1. What's in the database?
Hi, my name is Christina Maimone. I'm a data scientist at Northwestern University, where I help researchers with their data challenges.
In this course, you'll learn how to explore a SQL database, summarize different types of data, and deal with messy data.
You've already learned a number of skills in the previous SQL courses that will help you with these tasks. In this chapter, we'll review some of those skills, pick up some new ones, and see how they apply to exploratory data analysis.
2. PostgreSQL
One note before we start. This course uses PostgreSQL. Many of the functions we'll use are also available in other SQL database systems, but their names or syntax may be different. If you're using another database system, you should refer to the system's documentation to learn the correct syntax. With that,
3. Database client
let's get started. You've finally been granted access to your company's database. Yay!

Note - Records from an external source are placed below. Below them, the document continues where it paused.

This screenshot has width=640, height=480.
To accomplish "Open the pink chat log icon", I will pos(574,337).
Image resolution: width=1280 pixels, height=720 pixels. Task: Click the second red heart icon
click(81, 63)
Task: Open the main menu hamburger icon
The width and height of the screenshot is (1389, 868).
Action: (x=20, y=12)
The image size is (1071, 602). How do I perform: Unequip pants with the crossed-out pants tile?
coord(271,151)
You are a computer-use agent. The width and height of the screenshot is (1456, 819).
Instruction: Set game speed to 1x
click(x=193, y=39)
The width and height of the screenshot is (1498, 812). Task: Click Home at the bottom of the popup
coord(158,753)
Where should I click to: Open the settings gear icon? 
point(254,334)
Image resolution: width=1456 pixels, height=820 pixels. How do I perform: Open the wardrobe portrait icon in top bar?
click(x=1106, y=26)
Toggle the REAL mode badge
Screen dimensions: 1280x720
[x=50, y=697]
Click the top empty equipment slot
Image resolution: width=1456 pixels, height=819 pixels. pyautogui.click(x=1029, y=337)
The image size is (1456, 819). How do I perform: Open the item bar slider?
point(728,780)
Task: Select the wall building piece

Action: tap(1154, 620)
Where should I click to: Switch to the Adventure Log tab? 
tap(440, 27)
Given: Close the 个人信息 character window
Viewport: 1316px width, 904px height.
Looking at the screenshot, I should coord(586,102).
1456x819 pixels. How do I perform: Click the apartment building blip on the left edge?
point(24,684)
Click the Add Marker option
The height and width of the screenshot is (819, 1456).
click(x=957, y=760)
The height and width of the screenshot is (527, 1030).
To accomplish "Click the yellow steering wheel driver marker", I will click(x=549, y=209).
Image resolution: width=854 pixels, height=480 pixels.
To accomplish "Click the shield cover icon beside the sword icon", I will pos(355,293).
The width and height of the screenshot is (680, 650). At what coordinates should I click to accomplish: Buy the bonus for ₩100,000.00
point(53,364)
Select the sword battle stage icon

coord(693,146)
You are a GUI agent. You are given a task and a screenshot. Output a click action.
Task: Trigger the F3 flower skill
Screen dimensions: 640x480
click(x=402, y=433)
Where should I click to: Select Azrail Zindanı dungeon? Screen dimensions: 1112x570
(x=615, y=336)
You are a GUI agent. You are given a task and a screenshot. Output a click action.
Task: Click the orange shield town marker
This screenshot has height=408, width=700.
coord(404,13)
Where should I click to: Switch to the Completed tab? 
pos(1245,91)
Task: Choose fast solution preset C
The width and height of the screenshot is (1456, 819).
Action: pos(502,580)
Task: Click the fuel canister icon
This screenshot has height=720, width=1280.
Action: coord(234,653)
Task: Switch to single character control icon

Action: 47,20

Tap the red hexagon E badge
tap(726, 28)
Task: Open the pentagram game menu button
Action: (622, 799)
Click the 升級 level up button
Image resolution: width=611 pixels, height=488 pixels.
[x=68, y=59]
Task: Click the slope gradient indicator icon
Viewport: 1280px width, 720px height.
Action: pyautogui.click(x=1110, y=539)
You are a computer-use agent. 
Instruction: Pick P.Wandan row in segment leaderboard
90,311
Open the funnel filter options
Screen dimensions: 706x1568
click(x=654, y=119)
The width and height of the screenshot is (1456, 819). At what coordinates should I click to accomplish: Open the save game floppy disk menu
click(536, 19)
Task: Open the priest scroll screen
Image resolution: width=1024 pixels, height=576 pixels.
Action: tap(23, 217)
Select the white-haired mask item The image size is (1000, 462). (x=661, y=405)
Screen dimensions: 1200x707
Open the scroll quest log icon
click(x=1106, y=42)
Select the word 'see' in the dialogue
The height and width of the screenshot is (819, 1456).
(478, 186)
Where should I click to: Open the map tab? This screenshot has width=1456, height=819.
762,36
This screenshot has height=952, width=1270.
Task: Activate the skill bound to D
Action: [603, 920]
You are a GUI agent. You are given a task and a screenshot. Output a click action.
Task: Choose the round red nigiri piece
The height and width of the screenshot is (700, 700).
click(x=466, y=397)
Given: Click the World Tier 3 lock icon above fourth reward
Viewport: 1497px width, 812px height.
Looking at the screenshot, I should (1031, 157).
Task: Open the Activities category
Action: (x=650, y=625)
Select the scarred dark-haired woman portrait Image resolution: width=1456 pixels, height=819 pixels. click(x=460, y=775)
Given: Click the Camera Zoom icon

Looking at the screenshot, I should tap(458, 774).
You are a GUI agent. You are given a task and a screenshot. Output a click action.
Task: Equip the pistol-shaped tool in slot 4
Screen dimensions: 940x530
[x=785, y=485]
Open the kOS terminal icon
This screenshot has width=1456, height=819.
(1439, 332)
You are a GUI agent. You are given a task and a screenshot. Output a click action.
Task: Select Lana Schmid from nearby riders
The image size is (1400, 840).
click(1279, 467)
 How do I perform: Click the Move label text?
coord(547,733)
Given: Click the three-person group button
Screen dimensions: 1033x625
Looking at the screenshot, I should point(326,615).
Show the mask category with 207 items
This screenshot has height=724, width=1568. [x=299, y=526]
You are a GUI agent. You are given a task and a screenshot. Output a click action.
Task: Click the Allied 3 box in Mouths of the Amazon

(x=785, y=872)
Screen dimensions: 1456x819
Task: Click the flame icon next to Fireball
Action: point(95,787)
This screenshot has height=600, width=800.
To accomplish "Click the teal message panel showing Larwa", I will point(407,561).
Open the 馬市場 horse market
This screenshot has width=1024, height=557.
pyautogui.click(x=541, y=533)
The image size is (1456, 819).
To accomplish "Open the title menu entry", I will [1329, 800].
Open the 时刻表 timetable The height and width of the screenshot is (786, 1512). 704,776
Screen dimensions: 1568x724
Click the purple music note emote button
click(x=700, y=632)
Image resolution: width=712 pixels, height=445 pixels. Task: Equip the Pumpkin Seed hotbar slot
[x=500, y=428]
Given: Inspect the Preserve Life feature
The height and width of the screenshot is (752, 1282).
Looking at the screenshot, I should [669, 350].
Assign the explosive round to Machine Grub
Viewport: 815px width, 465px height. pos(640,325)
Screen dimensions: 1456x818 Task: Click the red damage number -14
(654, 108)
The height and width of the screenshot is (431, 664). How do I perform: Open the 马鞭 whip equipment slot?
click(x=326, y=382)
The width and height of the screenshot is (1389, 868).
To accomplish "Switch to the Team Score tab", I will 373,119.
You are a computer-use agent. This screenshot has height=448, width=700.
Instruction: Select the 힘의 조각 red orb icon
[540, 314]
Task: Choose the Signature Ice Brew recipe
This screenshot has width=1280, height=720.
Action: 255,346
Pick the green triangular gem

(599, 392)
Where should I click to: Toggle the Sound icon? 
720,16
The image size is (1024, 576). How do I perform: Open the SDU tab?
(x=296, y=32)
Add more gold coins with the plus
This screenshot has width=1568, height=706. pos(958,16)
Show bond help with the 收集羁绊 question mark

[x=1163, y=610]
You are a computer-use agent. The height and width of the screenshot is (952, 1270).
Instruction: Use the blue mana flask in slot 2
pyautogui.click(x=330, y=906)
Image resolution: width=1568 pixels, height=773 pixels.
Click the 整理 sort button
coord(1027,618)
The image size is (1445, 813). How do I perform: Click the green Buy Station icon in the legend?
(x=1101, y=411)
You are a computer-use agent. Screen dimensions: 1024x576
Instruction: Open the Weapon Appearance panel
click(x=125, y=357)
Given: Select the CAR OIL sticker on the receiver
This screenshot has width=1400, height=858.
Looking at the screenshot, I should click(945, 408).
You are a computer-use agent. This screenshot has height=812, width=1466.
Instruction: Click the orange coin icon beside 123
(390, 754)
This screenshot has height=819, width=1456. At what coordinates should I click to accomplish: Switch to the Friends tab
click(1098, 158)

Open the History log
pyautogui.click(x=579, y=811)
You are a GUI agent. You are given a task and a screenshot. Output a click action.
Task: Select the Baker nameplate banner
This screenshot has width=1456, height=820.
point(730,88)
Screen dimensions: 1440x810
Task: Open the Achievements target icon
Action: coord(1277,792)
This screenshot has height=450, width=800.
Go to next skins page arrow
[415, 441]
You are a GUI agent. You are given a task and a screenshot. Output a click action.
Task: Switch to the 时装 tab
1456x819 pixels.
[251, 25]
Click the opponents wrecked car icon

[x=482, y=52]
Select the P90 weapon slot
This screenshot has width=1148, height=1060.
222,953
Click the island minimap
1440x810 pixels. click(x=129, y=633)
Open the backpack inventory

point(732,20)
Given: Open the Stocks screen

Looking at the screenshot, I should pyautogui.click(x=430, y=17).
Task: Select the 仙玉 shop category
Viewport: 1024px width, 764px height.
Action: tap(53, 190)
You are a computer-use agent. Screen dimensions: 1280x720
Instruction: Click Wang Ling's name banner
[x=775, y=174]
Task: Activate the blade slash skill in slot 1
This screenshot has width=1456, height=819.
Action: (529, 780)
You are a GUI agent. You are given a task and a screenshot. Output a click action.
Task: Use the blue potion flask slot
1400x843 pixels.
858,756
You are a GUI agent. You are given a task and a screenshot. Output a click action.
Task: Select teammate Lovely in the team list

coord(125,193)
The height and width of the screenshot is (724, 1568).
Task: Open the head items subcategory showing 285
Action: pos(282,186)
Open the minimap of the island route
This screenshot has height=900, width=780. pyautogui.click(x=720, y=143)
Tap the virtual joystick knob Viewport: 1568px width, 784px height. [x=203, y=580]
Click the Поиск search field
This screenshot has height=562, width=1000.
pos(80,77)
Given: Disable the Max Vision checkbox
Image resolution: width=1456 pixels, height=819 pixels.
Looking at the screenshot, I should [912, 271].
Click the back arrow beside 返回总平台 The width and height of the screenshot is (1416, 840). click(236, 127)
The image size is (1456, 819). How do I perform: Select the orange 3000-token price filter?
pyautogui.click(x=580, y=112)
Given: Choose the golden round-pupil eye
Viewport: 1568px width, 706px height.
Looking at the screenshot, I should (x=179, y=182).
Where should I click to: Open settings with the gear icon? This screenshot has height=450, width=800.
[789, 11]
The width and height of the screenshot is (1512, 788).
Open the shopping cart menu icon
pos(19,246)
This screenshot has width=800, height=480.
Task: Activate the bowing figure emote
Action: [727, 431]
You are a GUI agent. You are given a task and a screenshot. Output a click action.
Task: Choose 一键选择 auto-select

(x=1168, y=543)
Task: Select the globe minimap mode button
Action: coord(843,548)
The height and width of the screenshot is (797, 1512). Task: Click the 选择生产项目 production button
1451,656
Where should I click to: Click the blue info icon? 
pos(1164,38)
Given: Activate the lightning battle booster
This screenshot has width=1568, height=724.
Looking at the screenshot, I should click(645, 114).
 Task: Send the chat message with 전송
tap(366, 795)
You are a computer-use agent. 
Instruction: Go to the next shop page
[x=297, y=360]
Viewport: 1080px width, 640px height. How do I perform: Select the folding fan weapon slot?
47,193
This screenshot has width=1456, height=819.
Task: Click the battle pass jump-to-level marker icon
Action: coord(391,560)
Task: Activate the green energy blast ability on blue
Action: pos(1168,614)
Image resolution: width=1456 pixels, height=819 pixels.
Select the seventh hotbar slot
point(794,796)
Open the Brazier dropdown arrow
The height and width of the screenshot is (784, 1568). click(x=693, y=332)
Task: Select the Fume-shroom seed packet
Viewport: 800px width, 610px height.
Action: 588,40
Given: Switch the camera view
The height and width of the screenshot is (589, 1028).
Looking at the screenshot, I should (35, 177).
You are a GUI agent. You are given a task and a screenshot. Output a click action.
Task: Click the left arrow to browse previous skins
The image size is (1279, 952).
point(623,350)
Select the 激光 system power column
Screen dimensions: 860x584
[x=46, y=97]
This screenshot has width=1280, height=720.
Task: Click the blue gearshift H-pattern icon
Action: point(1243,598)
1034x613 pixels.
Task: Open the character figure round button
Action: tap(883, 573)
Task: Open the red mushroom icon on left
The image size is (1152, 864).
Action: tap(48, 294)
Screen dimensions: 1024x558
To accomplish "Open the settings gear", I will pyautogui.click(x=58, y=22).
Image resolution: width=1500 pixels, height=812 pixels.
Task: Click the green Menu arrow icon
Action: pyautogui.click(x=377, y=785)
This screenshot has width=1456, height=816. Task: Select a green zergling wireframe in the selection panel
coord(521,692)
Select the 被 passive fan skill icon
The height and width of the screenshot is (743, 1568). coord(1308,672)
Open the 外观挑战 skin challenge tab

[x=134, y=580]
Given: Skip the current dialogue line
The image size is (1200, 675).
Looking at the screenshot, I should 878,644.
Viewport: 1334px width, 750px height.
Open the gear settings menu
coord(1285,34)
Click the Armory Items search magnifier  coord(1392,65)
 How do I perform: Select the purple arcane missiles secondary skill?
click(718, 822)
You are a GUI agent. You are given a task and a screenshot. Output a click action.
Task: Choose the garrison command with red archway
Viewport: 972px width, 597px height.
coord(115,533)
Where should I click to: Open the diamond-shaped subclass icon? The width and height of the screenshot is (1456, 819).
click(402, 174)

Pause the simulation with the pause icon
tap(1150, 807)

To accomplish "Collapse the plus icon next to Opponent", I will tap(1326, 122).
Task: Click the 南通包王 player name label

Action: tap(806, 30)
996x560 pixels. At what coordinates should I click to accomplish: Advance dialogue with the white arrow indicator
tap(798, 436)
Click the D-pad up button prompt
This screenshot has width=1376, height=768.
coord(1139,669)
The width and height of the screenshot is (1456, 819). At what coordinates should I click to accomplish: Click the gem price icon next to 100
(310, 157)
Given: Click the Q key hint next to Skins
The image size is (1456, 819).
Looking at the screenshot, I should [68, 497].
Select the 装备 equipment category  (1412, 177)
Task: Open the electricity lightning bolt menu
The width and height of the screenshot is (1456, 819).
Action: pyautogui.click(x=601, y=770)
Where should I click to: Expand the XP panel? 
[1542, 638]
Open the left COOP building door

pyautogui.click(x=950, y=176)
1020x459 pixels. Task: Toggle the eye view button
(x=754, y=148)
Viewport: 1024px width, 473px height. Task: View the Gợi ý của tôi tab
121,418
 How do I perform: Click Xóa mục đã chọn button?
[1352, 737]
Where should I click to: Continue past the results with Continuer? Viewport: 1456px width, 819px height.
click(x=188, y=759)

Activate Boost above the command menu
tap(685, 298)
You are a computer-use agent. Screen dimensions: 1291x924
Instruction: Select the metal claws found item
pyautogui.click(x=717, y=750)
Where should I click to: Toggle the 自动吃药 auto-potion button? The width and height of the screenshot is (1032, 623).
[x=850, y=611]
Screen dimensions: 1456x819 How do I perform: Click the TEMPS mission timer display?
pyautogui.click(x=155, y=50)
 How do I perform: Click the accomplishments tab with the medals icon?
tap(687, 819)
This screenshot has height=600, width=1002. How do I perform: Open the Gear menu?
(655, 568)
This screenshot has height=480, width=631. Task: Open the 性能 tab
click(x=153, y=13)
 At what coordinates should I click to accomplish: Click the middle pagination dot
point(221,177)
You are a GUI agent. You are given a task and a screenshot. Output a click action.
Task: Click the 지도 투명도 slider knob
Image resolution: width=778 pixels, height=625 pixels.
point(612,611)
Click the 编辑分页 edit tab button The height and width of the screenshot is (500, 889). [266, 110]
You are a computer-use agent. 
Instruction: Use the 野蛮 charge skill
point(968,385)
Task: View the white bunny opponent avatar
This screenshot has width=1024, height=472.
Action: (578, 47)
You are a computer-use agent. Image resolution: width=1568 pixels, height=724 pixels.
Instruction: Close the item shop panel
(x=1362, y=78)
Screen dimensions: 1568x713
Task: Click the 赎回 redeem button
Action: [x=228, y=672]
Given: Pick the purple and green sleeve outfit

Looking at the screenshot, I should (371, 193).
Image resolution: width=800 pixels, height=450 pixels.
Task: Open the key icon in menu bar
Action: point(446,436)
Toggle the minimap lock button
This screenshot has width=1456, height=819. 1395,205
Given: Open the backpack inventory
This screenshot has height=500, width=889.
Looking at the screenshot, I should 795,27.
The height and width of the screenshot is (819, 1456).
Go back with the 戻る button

But where do you begin? What are the tables? How are they related? What columns exist in the tables?
A database client is a program used to connect to, and work with, a database. There are many different database clients.
Each one has a different way to retrieve information on the table names, the columns in each table, and the formal relationships between the tables.
Refer to your client program's documentation to find the commands to extract this information.
4. Entity relationship diagram
You may also be given information about the structure of the database from the database owner or creator. One type of documentation is an entity-relationship diagram that shows the tables, their columns, and the relationships between the tables. Here is the entity-relationship diagram for the database for this course. There are six tables.
5. ER diagram: evanston311
The evanston311 table contains help requests sent to the city of Evanston, Illinois.
6. ER diagram: fortune500
fortune500 contains information on the 500 largest US companies by revenue from 2017.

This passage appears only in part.